Video appunto: Immunità linfociti T

Linfociti T



Le cellule T mediano l’immunità cellulo-mediata. Per esplicare questa risposta, esistono due tipi di linfociti T: linfociti TH (T helper) e linfociti TC (T citotossici).I linfociti T-helper, come suggerisce lo stesso nome, aiutano e sostengono l’immunità.
I linfociti TH coadiuvano l’immunità in due modi: interagendo direttamente con i linfociti B, potenziandone la produzione di anticorpi oppure indirettamente, tramite la secrezione di citochine e interleuchine (molecole solubili) che attivano e potenziano le cellule che fanno parte del sistema immune, anche di quello innato (es.
i fagociti).
I linfociti T-citotossici effettuano citotossicità nei confronti di cellule target, dunque hanno una funzione di killer, in quanto riescono a uccidere cellule specifiche. Infatti, attraverso i loro recettori specifici per gli antigeni, riconoscono le cellule che sono, ad esempio, infettate da un virus: per riuscire a eliminare l’agente infettante, effettuano il killing della cellula bersaglio, cioè la distruggono inducendone la morte.

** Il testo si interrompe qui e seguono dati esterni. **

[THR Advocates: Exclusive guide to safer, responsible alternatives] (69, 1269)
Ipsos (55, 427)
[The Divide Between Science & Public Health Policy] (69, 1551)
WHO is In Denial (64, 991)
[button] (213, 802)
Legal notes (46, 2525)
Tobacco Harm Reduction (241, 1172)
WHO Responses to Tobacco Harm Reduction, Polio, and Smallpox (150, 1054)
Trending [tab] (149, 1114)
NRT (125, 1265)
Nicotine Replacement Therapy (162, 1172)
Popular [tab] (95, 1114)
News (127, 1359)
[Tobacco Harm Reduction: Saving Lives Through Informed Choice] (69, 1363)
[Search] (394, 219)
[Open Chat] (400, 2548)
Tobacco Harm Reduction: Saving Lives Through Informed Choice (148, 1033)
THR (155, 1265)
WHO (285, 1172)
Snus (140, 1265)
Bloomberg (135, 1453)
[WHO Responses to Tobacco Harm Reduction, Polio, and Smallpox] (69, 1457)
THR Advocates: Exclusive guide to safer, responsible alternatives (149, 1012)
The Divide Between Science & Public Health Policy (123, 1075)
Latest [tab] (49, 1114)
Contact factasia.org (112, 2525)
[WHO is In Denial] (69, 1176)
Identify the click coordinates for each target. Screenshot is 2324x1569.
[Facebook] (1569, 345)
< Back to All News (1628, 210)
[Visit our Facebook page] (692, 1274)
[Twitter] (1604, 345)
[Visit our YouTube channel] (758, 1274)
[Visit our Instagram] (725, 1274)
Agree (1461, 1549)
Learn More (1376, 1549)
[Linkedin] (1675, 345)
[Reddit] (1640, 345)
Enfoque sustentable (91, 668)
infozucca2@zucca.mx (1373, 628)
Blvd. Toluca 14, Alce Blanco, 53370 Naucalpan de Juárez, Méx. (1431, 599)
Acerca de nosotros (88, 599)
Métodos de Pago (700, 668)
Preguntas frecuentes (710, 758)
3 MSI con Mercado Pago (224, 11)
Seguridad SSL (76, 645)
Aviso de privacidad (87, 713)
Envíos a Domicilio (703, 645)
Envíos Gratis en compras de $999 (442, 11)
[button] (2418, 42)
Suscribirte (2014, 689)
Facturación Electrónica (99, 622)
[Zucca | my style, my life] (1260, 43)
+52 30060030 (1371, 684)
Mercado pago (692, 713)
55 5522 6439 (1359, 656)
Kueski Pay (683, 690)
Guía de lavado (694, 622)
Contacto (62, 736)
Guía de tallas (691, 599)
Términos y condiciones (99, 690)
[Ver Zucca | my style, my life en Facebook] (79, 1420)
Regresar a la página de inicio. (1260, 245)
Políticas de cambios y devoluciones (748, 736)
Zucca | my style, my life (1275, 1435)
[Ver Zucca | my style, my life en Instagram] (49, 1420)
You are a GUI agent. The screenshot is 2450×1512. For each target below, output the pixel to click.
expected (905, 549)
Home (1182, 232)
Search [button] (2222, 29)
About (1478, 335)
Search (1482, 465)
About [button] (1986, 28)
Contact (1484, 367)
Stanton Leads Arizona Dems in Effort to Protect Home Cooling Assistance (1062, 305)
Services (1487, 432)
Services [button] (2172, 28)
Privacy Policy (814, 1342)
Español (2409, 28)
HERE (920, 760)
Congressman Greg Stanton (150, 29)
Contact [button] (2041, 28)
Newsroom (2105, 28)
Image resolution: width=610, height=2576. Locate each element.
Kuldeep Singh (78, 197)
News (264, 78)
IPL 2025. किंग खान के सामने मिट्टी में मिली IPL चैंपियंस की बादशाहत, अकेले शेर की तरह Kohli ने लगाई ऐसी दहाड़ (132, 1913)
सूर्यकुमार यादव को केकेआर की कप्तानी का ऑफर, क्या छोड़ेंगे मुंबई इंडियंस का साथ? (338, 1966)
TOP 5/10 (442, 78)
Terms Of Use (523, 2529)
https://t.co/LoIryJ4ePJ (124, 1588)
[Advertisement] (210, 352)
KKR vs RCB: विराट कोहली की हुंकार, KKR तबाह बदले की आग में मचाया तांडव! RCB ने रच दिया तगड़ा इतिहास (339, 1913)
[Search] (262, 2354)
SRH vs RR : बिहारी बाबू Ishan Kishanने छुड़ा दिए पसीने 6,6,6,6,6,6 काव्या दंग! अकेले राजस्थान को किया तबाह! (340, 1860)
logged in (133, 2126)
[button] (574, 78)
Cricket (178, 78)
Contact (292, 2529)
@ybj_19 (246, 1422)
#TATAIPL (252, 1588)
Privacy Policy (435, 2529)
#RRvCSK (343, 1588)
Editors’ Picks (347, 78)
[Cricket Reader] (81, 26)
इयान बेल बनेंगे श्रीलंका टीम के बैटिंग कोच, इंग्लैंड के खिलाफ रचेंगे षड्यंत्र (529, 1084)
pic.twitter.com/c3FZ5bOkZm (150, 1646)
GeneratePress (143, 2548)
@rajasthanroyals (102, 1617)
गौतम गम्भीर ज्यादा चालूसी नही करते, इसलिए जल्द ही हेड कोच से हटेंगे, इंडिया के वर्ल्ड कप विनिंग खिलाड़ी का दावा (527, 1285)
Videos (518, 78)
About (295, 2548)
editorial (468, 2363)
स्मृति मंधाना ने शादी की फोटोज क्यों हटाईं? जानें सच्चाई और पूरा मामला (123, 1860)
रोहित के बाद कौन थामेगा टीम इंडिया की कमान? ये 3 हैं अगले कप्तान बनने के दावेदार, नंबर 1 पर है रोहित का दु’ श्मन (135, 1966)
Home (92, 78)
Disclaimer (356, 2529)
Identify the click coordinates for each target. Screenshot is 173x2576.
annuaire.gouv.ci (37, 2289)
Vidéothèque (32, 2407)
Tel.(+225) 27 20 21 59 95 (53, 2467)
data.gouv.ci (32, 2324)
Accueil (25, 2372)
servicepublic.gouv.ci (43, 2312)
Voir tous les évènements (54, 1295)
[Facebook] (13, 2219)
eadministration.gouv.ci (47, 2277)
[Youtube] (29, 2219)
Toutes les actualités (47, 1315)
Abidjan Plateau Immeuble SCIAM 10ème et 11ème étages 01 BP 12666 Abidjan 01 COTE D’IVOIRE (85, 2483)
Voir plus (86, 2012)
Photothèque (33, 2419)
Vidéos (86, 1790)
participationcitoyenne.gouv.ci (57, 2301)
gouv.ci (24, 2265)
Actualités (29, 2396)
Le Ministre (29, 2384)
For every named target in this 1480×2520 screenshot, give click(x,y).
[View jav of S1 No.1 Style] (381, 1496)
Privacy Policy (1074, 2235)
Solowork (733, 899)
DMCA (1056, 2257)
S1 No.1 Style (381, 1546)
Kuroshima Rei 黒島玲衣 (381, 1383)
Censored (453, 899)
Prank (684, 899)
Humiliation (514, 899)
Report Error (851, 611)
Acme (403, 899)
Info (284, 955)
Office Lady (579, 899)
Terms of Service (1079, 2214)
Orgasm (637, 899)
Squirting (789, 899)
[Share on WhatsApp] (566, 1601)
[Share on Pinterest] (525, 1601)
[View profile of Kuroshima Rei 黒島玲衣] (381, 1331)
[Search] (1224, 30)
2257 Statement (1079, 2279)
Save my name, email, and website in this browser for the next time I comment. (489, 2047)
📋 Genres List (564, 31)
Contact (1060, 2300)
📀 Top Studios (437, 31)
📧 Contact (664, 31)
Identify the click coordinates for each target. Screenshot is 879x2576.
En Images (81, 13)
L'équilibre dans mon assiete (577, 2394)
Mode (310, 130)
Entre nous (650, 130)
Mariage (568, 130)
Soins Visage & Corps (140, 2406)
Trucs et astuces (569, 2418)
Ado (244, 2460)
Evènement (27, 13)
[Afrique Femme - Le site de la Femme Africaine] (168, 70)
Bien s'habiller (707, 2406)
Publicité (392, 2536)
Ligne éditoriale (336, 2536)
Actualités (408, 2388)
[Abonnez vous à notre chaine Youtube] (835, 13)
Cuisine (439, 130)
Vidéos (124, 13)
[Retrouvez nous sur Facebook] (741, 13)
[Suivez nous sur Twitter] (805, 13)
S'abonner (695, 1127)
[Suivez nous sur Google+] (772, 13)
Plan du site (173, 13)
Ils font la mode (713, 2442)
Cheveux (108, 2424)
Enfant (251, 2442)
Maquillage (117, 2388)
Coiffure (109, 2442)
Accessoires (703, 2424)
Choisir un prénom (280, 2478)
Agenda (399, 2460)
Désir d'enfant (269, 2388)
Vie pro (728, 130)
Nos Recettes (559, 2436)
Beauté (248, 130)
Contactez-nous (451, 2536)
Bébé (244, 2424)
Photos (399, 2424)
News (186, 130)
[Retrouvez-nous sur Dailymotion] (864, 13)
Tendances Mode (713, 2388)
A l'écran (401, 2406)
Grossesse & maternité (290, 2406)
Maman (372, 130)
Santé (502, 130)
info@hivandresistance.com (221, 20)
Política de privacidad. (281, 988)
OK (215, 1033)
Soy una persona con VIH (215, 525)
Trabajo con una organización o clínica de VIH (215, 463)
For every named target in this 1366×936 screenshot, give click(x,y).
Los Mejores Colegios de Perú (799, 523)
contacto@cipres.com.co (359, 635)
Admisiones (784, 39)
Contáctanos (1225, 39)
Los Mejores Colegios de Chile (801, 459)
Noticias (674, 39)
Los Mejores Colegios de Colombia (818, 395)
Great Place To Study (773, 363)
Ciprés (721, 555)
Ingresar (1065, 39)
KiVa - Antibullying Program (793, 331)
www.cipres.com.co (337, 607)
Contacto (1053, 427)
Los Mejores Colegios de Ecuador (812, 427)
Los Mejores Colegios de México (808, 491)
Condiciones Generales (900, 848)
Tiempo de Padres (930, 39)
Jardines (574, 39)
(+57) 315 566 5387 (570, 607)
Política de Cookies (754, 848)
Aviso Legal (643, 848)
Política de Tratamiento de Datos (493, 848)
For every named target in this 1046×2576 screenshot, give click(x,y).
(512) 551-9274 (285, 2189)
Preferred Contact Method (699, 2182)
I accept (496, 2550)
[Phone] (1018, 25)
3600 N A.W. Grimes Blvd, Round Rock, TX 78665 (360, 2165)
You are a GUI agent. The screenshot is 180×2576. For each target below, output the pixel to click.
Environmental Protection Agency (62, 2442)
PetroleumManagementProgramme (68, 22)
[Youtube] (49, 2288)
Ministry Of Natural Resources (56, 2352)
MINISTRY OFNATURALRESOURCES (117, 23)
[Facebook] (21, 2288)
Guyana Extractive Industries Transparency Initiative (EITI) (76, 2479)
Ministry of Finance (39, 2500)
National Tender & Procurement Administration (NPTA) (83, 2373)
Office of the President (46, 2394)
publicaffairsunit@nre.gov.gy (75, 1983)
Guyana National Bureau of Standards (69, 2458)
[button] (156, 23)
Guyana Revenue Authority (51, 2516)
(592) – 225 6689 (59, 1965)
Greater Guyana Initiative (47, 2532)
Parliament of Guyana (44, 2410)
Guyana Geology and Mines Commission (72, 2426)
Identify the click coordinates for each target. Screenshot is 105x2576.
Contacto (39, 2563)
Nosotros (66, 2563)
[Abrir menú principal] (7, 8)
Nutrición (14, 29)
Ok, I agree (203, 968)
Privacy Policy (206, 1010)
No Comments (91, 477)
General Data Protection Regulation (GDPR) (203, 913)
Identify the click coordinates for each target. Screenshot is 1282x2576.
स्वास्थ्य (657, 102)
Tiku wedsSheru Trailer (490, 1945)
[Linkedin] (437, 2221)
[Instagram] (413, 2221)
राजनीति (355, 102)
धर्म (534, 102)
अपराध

Le differenze tra immunità umorale e immunità cellulo-mediata sono moltissime. In particolare: l’immunità umorale è attiva nei confronti di infezioni da microbi extra-cellulari. In questo caso intervengono i linfociti B, che secernono gli anticorpi, che rappresentano il loro meccanismo effettore. L’anticorpo si lega ai patogeni e ne induce l’eliminazione, determinando il blocco dell’infezione;
l’immunità cellulo-mediata è attiva nei confronti di microbi intra-cellulari, ovvero che si replicano all’interno di una cellula. In questo caso intervengono i linfociti T, i quali possono essere ad attività helper o ad attività citotossica.
In definitiva, è possibile affermare che la principale funzionalità dei linfociti T risiede proprio nella loro capacità di regolare, tramite l’omeostasi, le risposte che il nostro organismo fornisce grazie al sistema immune.